Typically, moving to more advanced process nodes, such as building chips at 20 nanometers versus 32 nanometers, comes with significant performance and cost benefits. However, regular, planar NAND flash will no longer see the same benefits, and it's becoming technologically impossible to scale the technology much more, Durcan said. Micron currently is producing flash memory at 16 nanometers, or billionths of a meter.

"We have hit the limit in the mid-teens of nanometers for really effectively scaling planar NAND flash," he said. "One can argue whether you can build a 15-nanometer part or a 14-nanometer part, but there's a quality/cost tradeoff in there. It's right there somewhere. For significant improvement going forward, it's got to be something different. It can't be planar NAND."

Dynamic random access memory, which is commonly used in PCs as well as mobile devices, also will face changes in the coming years. Durcan predicted that the industry will become less volatile as companies move more slowly to advanced process nodes. Typically, DRAM pricing swings wildly based on supply and demand in the market, and that has caused Micron to frequently post losses over the past decade.

"I do believe the memory industry itself, going forward, is going to be different than it has been historically," Durcan said. "I believe this memory business is going to start the process of de-commoditizing."

Samsung is manufacturing 3D NAND flash memory technology. Samsung
Historically, chipmakers shrink their chips by about 15 percent to 20 percent every year to 18 months, which provides energy consumption and performance benefits. Now, the stretch between 20 nanometers and 16 nanometers for DRAM could be more than two years, Durcan said. And between 16 nanometers and whatever comes after that could be more than two-and-a-half to three years.

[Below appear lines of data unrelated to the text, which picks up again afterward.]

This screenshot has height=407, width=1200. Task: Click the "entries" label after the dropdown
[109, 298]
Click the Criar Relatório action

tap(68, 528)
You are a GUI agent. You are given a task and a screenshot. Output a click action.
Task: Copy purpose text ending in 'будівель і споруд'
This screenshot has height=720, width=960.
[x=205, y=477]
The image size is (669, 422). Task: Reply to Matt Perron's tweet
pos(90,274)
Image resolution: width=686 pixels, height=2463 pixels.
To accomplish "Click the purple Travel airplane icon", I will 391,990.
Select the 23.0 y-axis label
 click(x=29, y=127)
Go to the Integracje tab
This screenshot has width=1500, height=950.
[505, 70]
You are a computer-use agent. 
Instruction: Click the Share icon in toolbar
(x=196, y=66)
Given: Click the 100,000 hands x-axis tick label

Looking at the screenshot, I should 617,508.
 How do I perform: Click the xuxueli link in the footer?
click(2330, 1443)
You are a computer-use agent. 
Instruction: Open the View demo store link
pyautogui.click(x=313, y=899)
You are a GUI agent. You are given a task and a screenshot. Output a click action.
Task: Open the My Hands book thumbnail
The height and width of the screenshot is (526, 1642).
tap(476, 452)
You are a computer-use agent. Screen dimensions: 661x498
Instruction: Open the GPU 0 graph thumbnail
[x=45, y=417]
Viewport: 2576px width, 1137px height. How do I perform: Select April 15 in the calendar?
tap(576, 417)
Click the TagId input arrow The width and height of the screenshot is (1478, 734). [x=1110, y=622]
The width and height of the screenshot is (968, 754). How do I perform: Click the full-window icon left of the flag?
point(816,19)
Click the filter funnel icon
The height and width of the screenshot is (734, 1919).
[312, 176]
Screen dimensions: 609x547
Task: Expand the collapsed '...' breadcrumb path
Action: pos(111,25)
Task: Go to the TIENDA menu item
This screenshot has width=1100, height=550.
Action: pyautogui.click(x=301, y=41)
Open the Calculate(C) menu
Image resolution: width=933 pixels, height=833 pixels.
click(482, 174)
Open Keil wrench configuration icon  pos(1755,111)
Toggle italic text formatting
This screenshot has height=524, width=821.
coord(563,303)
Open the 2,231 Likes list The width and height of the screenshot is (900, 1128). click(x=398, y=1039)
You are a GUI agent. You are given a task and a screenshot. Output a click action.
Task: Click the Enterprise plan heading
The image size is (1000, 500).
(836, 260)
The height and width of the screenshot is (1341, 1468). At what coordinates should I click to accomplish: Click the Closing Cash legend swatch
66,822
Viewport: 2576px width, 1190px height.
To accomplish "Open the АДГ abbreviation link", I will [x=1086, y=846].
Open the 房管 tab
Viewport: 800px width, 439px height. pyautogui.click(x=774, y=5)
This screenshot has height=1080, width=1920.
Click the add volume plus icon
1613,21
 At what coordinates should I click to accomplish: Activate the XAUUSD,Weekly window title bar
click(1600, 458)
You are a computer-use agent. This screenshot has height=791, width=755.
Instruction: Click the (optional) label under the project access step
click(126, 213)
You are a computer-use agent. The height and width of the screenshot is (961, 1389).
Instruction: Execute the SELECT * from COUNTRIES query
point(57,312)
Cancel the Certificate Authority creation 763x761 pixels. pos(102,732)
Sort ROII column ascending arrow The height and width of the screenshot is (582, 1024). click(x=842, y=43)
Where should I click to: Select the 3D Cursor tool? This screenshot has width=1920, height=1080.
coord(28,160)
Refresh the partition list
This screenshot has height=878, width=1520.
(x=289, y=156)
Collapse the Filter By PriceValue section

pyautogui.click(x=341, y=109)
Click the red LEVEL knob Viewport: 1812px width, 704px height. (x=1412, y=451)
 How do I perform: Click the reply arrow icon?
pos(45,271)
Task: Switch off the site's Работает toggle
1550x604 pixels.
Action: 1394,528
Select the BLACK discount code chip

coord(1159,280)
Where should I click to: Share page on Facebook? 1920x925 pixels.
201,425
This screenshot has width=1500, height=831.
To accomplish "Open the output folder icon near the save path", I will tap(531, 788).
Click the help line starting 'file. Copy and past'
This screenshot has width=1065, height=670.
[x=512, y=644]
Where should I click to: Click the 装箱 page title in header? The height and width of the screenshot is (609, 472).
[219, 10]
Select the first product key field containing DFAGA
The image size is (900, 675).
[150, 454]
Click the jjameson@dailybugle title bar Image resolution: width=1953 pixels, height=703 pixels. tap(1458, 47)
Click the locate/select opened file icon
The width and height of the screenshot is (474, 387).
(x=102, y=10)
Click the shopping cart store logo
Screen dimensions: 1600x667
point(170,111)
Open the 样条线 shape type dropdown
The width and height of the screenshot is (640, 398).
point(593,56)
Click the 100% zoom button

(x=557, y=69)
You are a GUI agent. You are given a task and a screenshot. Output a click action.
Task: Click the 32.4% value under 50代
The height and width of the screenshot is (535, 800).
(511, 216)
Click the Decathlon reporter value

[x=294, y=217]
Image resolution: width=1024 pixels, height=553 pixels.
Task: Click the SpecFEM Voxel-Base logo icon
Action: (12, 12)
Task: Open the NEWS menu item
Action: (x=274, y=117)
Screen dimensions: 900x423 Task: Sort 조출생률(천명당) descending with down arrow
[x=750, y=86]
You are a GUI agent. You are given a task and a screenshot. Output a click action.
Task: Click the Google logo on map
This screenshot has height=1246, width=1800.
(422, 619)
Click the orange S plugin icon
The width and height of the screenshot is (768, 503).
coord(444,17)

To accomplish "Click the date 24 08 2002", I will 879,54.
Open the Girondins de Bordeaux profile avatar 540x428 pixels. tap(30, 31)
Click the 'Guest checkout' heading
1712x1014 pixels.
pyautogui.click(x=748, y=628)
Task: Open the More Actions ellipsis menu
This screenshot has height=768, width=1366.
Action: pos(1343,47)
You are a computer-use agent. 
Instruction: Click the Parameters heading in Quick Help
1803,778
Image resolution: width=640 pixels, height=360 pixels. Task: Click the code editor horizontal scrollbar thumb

"It's clearly possible to keep scaling DRAM, but it's becoming prohibitively expensive," Durcan said. "There's not an economic driver to do it once you get significantly below 20 nanometers."

He added that some pieces of the market may want smaller geometries to drive performance or other factors, but it's unlikely that companies will quickly change entire fabs to the newer nodes after 20 nanometers. Rather, Micron and its rivals will look to advanced DRAM technologies, such as one similar to 3D NAND, to provide performance and power benefits.

"The industry now has the opportunity to deliver more value-added, differentiated products to the customers because that new, value-added product doesn't need to compete with a commodity one that's 40 percent cheaper next year," Durcan said. "It has to compete with a commodity product that's 15 percent to 20 percent cheaper next year, but that's a smaller hurdle for that differentiated product to get over."